Il ministro delle Finanze tedesco ha lanciato un monito durissimo che risuona come un atto d’accusa verso l’attuale amministrazione americana. Secondo quanto riportato da Reuters, il ministro ha ribadito che “il diritto internazionale si applica a tutti, inclusi gli Stati Uniti”.
Per Berlino, le recenti azioni unilaterali intraprese da Washington non solo violano i trattati vigenti, ma minano alla base la fiducia tra gli alleati. Il timore espresso dal governo tedesco è che un abbandono del multilateralismo possa compromettere definitivamente la stabilità della NATO, spingendo l’Europa a una necessaria, quanto complessa, autonomia strategica.
Al centro della tensione geopolitica c’è la Groenlandia, diventata improvvisamente l’epicentro di una contesa di sovranità. La prima ministra danese, Mette Frederiksen, ha descritto la situazione attuale come un “momento fatale” per le relazioni bilaterali.
Frederiksen ha rispedito al mittente le pressioni americane, difendendo con fermezza la sovranità danese sull’isola: la Groenlandia non è in vendita né soggetta a protettorati informali. La difesa dell’integrità territoriale del Regno di Danimarca è stata definita un punto non negoziabile, nonostante le crescenti minacce di ritorsioni economiche da parte di Washington.
A complicare il quadro sono le recenti dichiarazioni del presidente USA, che ha lanciato l’allarme su presunte operazioni militari congiunte di Russia e Cina attorno alla Groenlandia. Un allarme che, tuttavia, non trova riscontro sul campo.
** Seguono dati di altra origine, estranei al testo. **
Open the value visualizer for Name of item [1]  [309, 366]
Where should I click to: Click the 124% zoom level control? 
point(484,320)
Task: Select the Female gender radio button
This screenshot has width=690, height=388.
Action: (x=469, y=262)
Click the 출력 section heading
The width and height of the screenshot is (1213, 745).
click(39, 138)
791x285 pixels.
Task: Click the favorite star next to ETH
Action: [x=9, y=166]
Secondo il Financial Times, i diplomatici scandinavi hanno ufficialmente respinto queste affermazioni, definendole prive di fondamento d’intelligence condivisa. Il sospetto dei Paesi nordici è che la Casa Bianca stia utilizzando lo spauracchio della minaccia sino-russa come pretesto per giustificare un’ingerenza più aggressiva nell’Artico o per forzare una presenza militare permanente sull’isola.
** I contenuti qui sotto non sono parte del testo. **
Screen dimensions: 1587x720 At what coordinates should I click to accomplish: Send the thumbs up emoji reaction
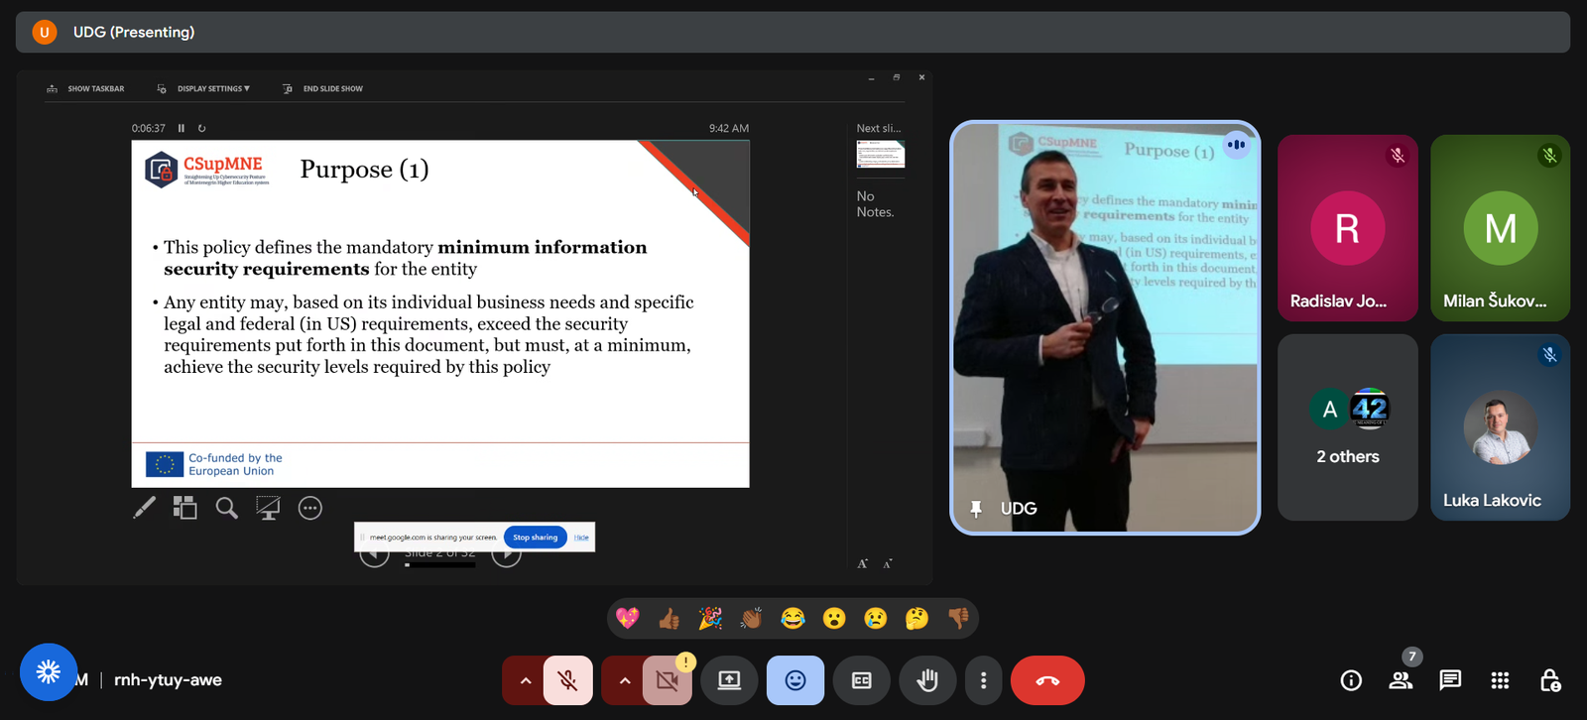tap(670, 619)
La frattura non riguarda più solo singoli dossier commerciali, ma l’essenza stessa dell’ordine liberale. Se da un lato gli USA sembrano decisi a ridefinire i confini della propria influenza nell’Artico, dall’altro l’Europa – guidata da Germania e Danimarca – appare intenzionata a non cedere sul terreno delle regole condivise. Il 2026 si conferma l’anno in cui la “vecchia Europa” ha deciso di sfidare apertamente la dottrina della “potenza assoluta” americana.